▶ [Exercise aim]:
After finding the line containing "Tesla (836, 1190)" below, please output that line and each following one through the line containing "Ipar (454, 89)", exactly as written.

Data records
══════════════════════════════

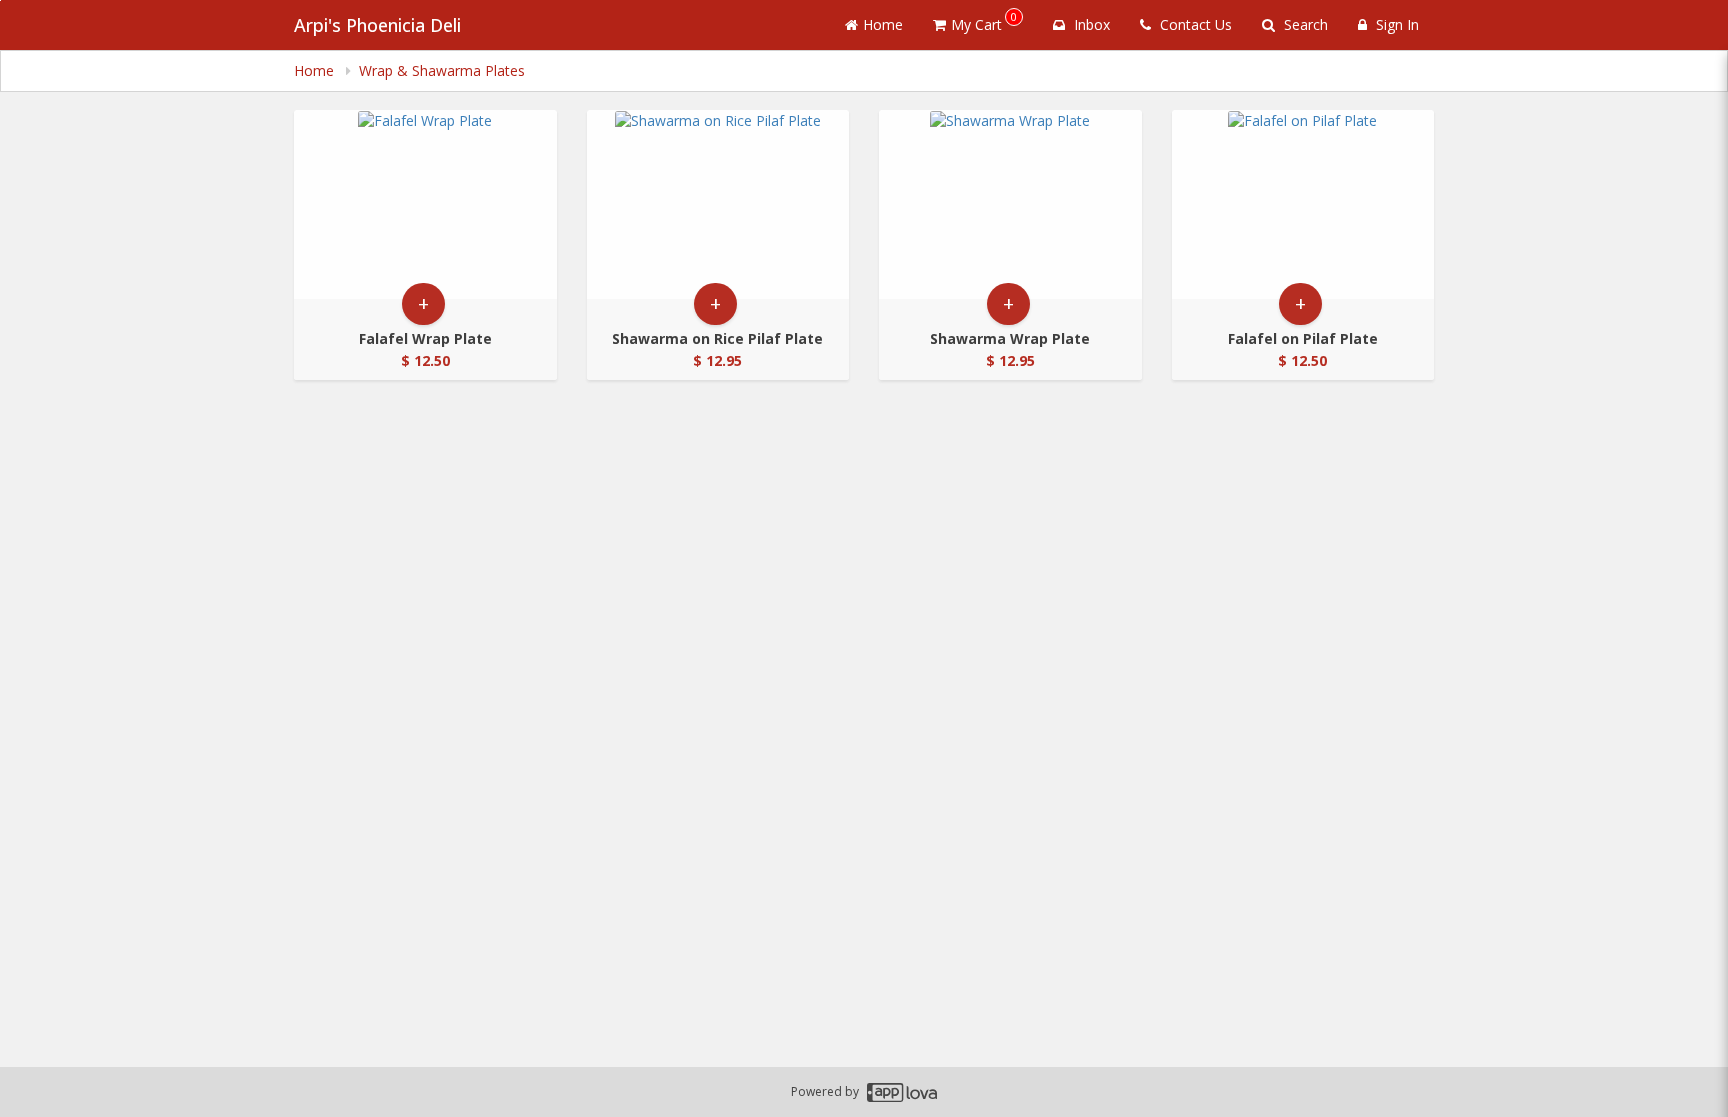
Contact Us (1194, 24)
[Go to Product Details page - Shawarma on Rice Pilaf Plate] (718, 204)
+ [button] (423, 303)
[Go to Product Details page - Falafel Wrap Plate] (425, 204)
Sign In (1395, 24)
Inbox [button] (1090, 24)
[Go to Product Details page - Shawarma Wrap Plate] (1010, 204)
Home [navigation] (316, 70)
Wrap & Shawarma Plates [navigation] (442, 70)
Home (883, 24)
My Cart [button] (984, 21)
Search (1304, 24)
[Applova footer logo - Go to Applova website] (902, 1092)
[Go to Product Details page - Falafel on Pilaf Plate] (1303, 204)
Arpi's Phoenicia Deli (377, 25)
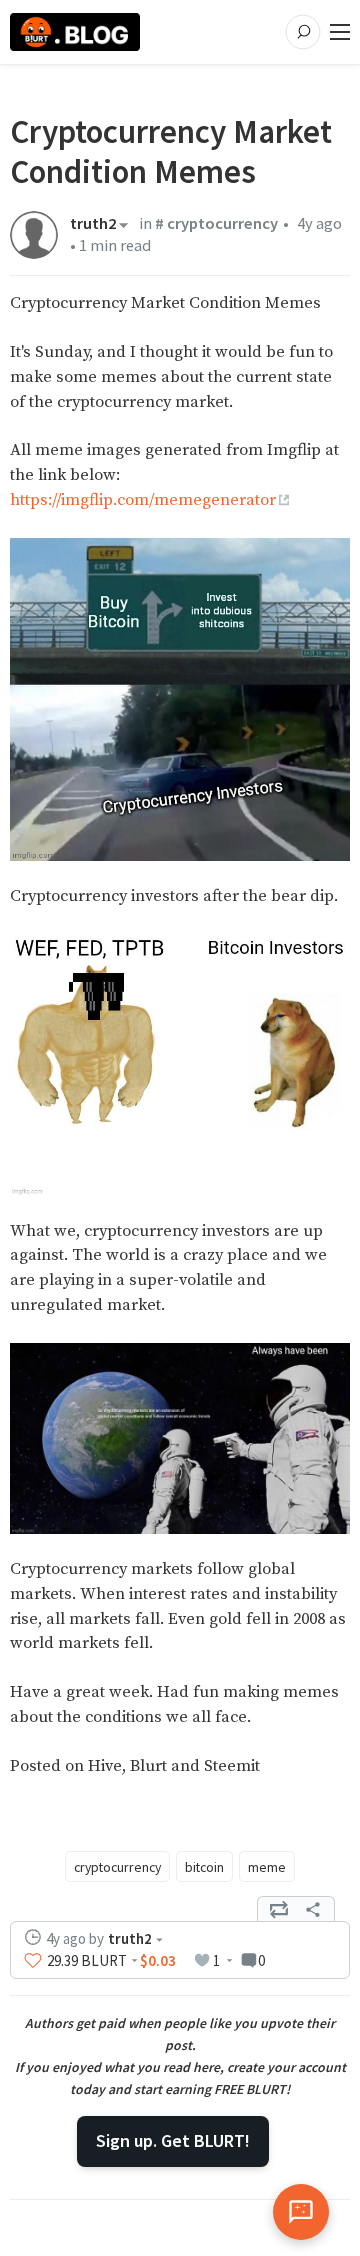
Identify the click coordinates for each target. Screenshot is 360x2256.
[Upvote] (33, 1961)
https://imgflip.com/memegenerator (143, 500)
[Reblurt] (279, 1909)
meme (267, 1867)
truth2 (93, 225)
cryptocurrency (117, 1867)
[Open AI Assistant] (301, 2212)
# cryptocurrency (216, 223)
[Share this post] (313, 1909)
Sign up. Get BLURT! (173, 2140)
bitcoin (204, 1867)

══════════════════════════════

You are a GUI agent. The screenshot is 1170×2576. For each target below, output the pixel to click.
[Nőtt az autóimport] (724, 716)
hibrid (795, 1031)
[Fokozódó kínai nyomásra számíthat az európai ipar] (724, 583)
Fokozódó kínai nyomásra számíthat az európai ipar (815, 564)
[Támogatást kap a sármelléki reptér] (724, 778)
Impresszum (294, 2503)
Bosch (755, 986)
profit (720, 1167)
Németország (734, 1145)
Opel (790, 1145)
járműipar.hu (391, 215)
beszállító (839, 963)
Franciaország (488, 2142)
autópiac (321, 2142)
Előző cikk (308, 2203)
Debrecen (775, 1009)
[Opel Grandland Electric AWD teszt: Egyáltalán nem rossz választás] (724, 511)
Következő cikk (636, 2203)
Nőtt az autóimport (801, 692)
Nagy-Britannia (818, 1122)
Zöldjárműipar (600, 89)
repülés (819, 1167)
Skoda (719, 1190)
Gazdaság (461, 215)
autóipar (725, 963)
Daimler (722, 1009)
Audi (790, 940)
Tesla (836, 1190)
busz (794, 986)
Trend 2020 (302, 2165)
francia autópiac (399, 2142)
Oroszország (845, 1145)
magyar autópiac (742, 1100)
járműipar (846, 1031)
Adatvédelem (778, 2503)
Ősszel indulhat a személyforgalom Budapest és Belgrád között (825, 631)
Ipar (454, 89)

══════════════════════════════

▶ [Output of the exercise]:
Tesla (836, 1190)
busz (794, 986)
Trend 2020 (302, 2165)
francia autópiac (399, 2142)
Oroszország (845, 1145)
magyar autópiac (742, 1100)
járműipar (846, 1031)
Adatvédelem (778, 2503)
Ősszel indulhat a személyforgalom Budapest és Belgrád között (825, 631)
Ipar (454, 89)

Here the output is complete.